That’s 100 words that prevent me from building “invoice software” when what they really need might be better email filtering, or a simple reconciliation checklist, or something else entirely.
Questions for readers:
How do you ensure you’re solving the right problem before diving into implementation? Do you have a similar pause mechanism, or do you find your way to the right solution through iteration? What’s worked for you?
Practice 2: Atomic Breakdown - Teaching the AI to Think With You
The dead end that taught me this:
I’d describe what I wanted in a paragraph or two, the AI would generate a few hundred lines of code, and I’d run it. Sometimes it worked. More often, it would break in subtle ways - edge cases I hadn’t mentioned, conflicts with existing code patterns, or assumptions the AI made that didn’t match reality.
The problem was context mismatch. I had all this knowledge in my head about how the existing codebase worked, what patterns we followed, what edge cases mattered. The AI had none of it. I was essentially asking it to make decisions without the information needed to make them well.
The breakthrough came when I realized I needed to deliberately load context before asking for implementation. Not just “here’s what I want,” but a structured process that got us on the same page first.
The workflow I developed:
I now follow a six-step process for any feature work, whether it’s new or an enhancement:
1. Familiarization - I ask the AI to review the relevant parts of the codebase and summarize what exists today. “Look at the authentication flow and explain how it currently works.” This loads the patterns and conventions into its working memory.
2. Outcome Definition + Interview - This is where I combine two critical pieces in one prompt: I describe the outcome I want to achieve, then immediately tell the AI to interview me before analyzing anything.
The exact language matters: “I want to add auto-save for drafts so users don’t lose work if they close the browser. I want you to ask me any questions you need to produce the best possible user experience. Ask me one question at a time.”

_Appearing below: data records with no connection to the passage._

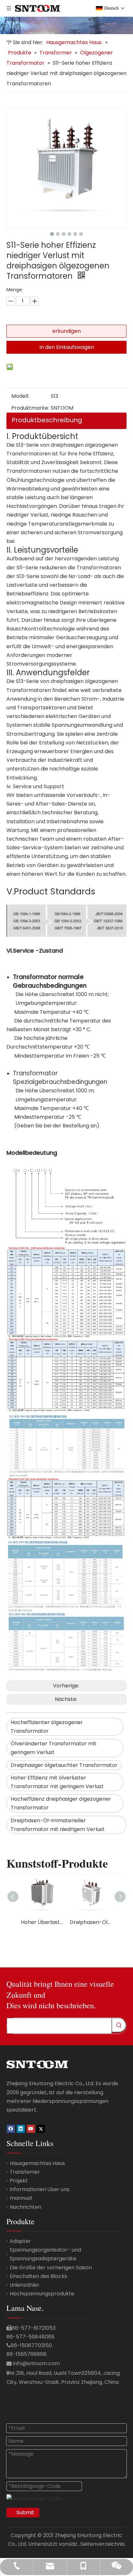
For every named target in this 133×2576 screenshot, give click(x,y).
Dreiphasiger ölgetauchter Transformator (64, 1765)
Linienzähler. (25, 2285)
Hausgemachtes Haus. (38, 2163)
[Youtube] (31, 2128)
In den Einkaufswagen (66, 347)
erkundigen (66, 331)
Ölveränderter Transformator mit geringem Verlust (54, 1748)
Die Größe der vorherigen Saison (51, 2267)
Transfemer (25, 2172)
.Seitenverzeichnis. (102, 2544)
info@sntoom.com (36, 2363)
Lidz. (73, 2544)
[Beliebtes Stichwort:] (119, 2025)
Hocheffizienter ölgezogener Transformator (47, 1727)
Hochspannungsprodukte (42, 2293)
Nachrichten (25, 2207)
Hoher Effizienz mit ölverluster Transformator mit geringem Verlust (57, 1782)
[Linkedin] (21, 2128)
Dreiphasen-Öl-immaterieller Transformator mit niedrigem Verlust (58, 1825)
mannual (21, 2198)
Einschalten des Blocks (38, 2276)
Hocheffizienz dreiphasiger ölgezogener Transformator (61, 1803)
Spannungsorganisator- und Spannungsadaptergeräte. (45, 2254)
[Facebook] (11, 2128)
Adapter (20, 2241)
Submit (25, 2512)
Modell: (20, 396)
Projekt (19, 2180)
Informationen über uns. (40, 2189)
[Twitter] (41, 2128)
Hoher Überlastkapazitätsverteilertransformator (42, 1922)
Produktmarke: (30, 408)
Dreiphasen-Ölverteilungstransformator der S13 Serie (91, 1922)
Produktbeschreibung (47, 420)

That “one question at a time” part is crucial. When the AI asks everything at once, you get a generic list. When it asks one at a time, it can build on your answers. Your response to question one shapes question two. You end up with a conversation that surfaces considerations neither of you would have thought of upfront.
This typically runs 3-5 rounds of back and forth, and what comes out is dramatically better than if I’d just said “figure it out.”

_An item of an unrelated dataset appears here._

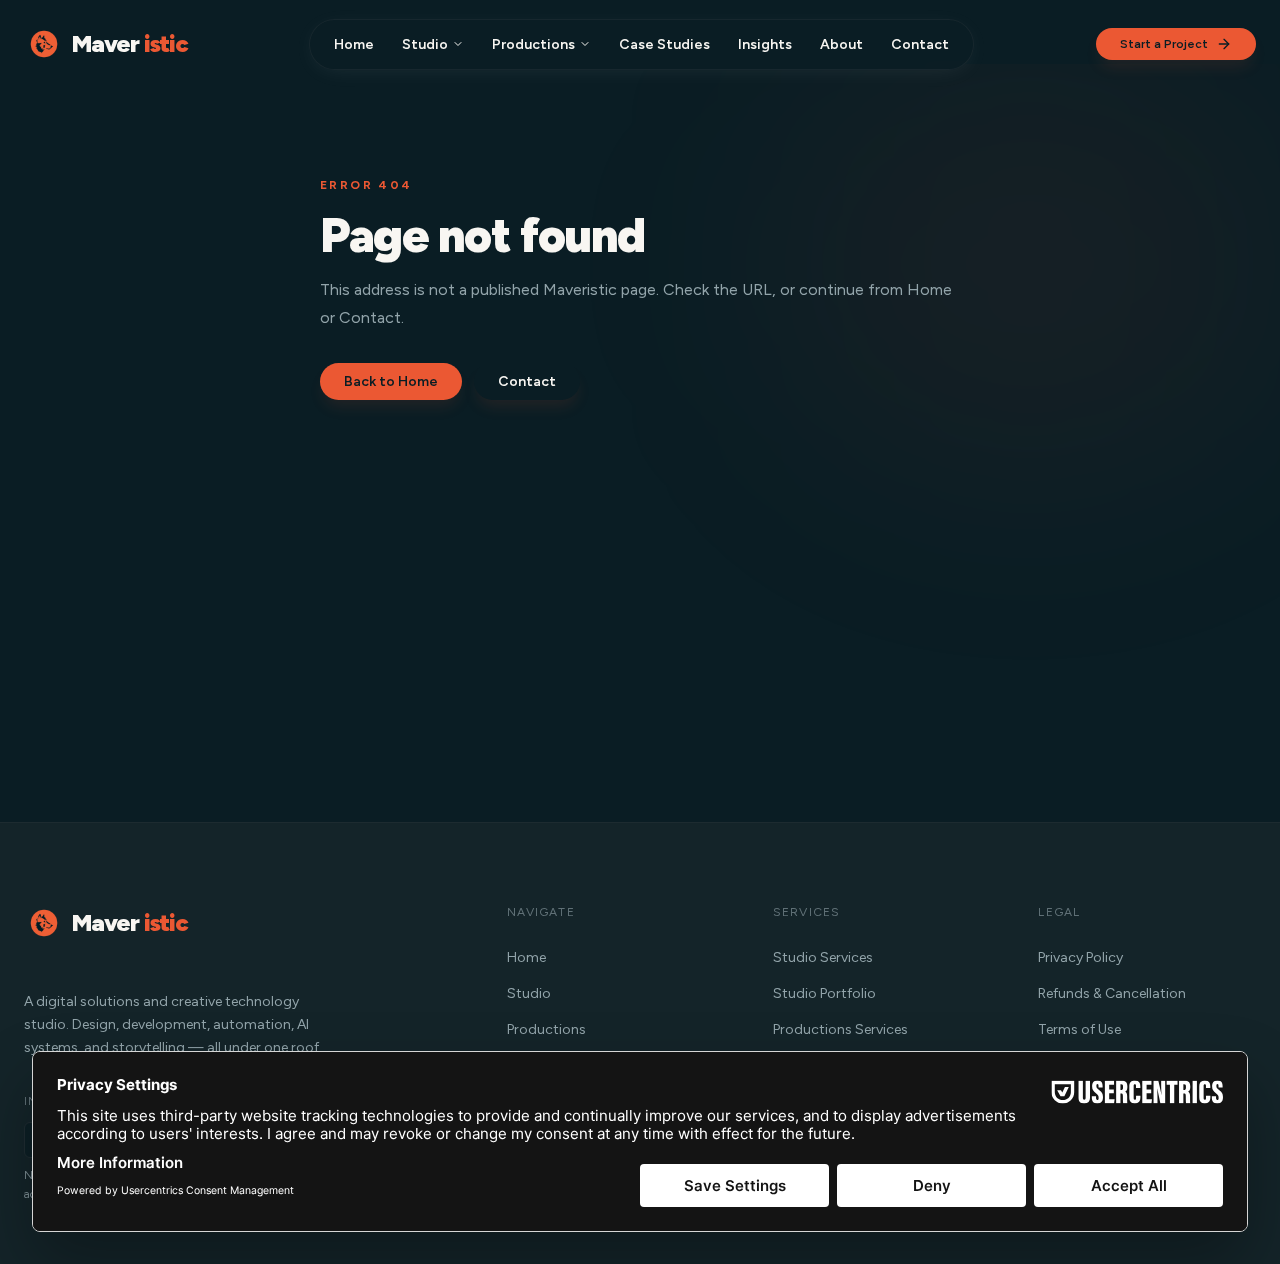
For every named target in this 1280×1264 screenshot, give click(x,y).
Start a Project (1164, 44)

3. Plan Generation - NOW the AI analyzes the codebase with all the context from the interview and proposes what changes would be needed. Not implementation - just research and planning about what would need to change and why. The quality of this analysis is directly dependent on the interview that just happened.

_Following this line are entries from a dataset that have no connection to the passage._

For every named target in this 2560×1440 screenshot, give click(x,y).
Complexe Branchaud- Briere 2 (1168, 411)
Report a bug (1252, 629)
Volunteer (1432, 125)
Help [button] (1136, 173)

4. GitHub Issue - We document everything. Here’s what changed my output quality: I have the AI write the issue as if it’s teaching another developer who will implement this. Not “what I think needs to happen” but “what another person would need to know.” This forces much more detailed thinking.
5. TDD Enforcement - The issue includes test requirements as part of definition of done. Tests must be written first, watched to fail, then implementation happens.
The insight about interview-first:
The order here is critical. If you let the AI analyze first and ask questions after, it’s already committed to an approach. It’ll ask questions to validate its thinking, not to discover better options.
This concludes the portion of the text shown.